Our study has several limitations. First, this study was based on 2D texture as described above. 3D texture analysis is desirable to analyze the complex heterogeneity of tumors. However, we analyzed not a whole lesion of the tumors but cross-sectional CT images where the solid portion is the maximum because currently there is no 3D texture analysis software for data on HSR-CT with large matrix size. Second, this study was a retrospective study at a single institution, and the number of cases with micropapillary was small. Because of the small data in this study, ten-fold cross-validation was performed for the evaluations. Further studies with larger cohorts including micropapillary and solid patterns are needed to confirm our results. Third, we used only a single texture analysis software. Texture features are known to be significantly affected by the CT acquisition protocol and pre-processing methods [20]. The way of segmentation and selection of cross-sections may vary the radiomic features. In this study, there was no influence of the selection of the cross-sections, because the two radiologists segmented the same cross-sectional CT images that were selected in advance.
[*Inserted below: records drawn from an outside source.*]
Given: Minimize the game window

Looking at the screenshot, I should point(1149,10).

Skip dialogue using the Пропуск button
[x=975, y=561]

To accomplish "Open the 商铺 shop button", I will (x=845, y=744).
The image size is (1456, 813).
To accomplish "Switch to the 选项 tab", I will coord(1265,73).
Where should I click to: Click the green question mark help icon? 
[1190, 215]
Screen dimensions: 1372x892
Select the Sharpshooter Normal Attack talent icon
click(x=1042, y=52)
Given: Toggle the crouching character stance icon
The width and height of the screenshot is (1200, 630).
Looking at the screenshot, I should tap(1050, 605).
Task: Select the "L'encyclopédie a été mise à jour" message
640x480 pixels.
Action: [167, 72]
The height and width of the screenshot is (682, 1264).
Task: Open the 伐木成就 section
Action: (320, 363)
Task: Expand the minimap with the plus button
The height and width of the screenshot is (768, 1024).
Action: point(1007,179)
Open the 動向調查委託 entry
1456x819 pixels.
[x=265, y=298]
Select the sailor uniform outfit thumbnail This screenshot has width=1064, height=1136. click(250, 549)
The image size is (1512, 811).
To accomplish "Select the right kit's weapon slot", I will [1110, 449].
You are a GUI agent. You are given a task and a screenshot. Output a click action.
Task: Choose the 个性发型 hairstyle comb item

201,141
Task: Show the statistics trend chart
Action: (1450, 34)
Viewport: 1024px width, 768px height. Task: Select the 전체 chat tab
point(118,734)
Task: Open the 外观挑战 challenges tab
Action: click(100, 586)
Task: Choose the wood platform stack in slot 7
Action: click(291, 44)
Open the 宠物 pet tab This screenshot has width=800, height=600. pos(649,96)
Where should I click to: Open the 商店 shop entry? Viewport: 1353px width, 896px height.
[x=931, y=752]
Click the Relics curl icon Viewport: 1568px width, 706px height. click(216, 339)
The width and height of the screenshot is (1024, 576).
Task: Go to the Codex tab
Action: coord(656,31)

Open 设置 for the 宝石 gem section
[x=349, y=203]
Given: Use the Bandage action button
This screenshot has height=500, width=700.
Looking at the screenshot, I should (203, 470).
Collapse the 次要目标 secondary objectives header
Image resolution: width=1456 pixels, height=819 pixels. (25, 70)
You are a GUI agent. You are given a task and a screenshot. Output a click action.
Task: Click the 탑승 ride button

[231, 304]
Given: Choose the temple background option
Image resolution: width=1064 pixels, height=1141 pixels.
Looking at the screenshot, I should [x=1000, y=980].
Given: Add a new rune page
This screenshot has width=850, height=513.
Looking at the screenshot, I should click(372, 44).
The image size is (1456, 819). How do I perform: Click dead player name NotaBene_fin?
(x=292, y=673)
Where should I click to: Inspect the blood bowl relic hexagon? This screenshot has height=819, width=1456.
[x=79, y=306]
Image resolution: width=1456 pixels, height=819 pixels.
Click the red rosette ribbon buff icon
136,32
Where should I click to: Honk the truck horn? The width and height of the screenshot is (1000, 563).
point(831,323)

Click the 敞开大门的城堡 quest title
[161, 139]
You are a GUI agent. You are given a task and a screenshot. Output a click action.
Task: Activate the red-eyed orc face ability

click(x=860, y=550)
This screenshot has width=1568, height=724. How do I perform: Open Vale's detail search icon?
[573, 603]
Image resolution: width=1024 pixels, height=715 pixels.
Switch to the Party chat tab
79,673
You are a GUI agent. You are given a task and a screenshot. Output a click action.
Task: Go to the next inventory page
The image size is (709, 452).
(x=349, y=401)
In conclusion, two texture features (coefficient variation and entropy) from HSR-CT with 1024 matrix were significant indicators to predict solid and micropapillary components in lung invasive adenocarcinoma. This may be useful to predict the prognosis of each patient and determine a more appropriate treatment plan. However, since different radiologists have different criteria for using radiomics results, it may be necessary to build an explanatory radiomics prediction model and establish criteria for our future use of radiomics results.